Barry blinked vacantly up at her, raising his bottle of wine to indicate his point,
“But then I’d spill this on myself. You know my lips don’t work the way they should do after the accident”
“It’s always the bloody accident with you, isn’t it Barry! Why don’t you stop being a bloody victim!”
Minnie slammed the window and let him return to his stupid games. He never spent time with her any more, every Sunday it was something new but not once had she ever been invited to join him. Men were so unthoughtful.
That evening Barry walked into the house with a rustling, squawking sack slung over his shoulder. He paused in the corridor passing the living room; Minnie was sat on the sofa with the warm glow of Eastenders flashing in a kaleidoscope of colours across her face. It was times like this when Barry remembered why he had married Minnie. Her pale skin looked soft and inviting, like brushed marble, and she had a dainty drop of tea on the top of her nose from her little unconscious habit of turning the mug around in her hands whilst she drank. Quietly kicking off his boots, Barry remembered something and leaned in to the room where Minnie lay,
“Excuse me dear, but do you know where I put the garden shears?”
“Why?” Her eyes stayed locked on the screen but her lip flickered into a slight curl before Barry’s nervous eyes.
“Just wanted to do some pruning.”
“Well do it tomorrow, they’ll be out in the shed anyway. They always are.”
Barry began to turn back to his boots before leaning in once more to stare at Minnie’s dangerously concentrated face, “One more thing dear, I’m thinking of going to the beach tomorrow, would you like to come?”

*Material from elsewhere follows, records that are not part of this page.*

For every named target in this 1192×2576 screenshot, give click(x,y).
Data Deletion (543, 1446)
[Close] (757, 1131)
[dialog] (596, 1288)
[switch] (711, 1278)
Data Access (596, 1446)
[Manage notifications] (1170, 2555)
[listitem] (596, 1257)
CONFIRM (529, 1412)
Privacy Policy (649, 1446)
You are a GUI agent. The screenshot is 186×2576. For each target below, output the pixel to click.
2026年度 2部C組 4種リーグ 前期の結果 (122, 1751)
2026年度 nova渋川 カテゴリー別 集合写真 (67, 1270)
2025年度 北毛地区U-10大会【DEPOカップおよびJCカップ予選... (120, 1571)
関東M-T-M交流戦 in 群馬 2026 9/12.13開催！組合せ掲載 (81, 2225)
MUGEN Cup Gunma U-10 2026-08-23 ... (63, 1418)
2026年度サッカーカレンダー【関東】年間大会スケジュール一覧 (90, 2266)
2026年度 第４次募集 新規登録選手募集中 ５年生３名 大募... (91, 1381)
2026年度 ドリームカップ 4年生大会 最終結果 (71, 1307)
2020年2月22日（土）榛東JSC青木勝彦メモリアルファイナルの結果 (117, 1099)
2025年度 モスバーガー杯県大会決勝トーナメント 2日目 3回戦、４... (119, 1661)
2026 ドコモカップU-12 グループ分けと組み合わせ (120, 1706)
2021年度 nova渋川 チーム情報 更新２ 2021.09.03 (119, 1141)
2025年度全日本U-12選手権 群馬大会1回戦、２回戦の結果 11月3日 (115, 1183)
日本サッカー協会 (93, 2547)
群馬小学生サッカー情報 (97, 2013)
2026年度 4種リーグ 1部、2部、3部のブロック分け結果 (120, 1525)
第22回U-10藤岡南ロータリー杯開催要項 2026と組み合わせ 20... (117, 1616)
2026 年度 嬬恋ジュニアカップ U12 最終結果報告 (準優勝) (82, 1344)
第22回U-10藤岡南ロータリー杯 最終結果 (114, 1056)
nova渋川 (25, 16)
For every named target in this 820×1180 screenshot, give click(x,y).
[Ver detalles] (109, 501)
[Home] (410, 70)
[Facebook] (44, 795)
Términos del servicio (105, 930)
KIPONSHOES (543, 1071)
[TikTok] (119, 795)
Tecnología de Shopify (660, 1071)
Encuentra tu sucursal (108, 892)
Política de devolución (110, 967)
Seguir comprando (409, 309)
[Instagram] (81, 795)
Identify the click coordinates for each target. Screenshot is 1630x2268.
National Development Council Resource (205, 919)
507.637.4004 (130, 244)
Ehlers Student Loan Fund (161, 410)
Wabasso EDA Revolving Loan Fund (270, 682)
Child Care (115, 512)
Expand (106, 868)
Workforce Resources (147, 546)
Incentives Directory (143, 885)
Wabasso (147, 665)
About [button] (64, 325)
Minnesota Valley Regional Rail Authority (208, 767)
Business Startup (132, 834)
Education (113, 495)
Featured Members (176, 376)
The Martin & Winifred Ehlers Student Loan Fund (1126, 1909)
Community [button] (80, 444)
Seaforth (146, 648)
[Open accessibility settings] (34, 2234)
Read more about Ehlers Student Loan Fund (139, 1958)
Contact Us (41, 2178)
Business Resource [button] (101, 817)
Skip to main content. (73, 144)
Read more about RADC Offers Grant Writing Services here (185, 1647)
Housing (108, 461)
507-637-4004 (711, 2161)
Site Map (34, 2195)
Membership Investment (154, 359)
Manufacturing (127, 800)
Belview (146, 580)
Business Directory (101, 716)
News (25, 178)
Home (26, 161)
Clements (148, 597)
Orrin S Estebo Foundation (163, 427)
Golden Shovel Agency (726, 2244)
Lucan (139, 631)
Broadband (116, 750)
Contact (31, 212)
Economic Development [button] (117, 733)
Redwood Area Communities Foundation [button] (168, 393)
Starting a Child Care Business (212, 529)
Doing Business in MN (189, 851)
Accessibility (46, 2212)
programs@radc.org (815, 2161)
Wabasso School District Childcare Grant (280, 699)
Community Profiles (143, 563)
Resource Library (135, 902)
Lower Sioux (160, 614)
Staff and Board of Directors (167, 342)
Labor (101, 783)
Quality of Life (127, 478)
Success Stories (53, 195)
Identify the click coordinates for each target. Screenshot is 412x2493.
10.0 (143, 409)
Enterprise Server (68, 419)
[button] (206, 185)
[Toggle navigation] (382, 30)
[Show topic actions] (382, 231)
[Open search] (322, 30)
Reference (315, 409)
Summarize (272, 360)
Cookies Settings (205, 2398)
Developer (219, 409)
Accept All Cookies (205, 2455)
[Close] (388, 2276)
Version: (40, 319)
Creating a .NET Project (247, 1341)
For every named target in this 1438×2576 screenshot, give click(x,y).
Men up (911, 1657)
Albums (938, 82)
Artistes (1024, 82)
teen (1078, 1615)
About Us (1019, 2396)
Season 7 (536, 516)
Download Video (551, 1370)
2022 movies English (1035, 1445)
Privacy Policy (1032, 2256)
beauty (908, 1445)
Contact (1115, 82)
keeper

Minnie breathed a nasal sigh of vast aggravation, her eyes not moving an inch from the screen. Why did she marry someone who knew her so little that he thought she’d enjoy a trip to the beach? She wasn’t ten. Anyway, if she did want to go to the beach she wouldn’t go with him just to have people staring at his freakish body and pointing at her thinking that she was married to him by choice. That was it; he was probably just doing it to spite her because of his stupid accident. Minnie turned her head away from the screen to deliver a swift put-down to Barry for his petulant tricks, only to find he had already left a few minutes earlier, so rude.
Minnie didn’t see Barry again after that. He had disappeared into the basement with his squawking sack, some glue and a pair of pruning shears. The next day he was arrested by the police after he was caught running around naked on the beach flapping a huge pair of wings on his arms. On closer inspection the wings were made of thousands of real bird’s wings held together by adhesives and the clotted blood that had clearly been shed in their retrieval. A ragged collection of wingless birds was spotted strolling along the Goldman’s Barratt estate later in the day with a glazed, far-away look in their eyes. Around the country people were telling each other the story all around their various office places. It was the second time Barry Goldman had been in the news this year.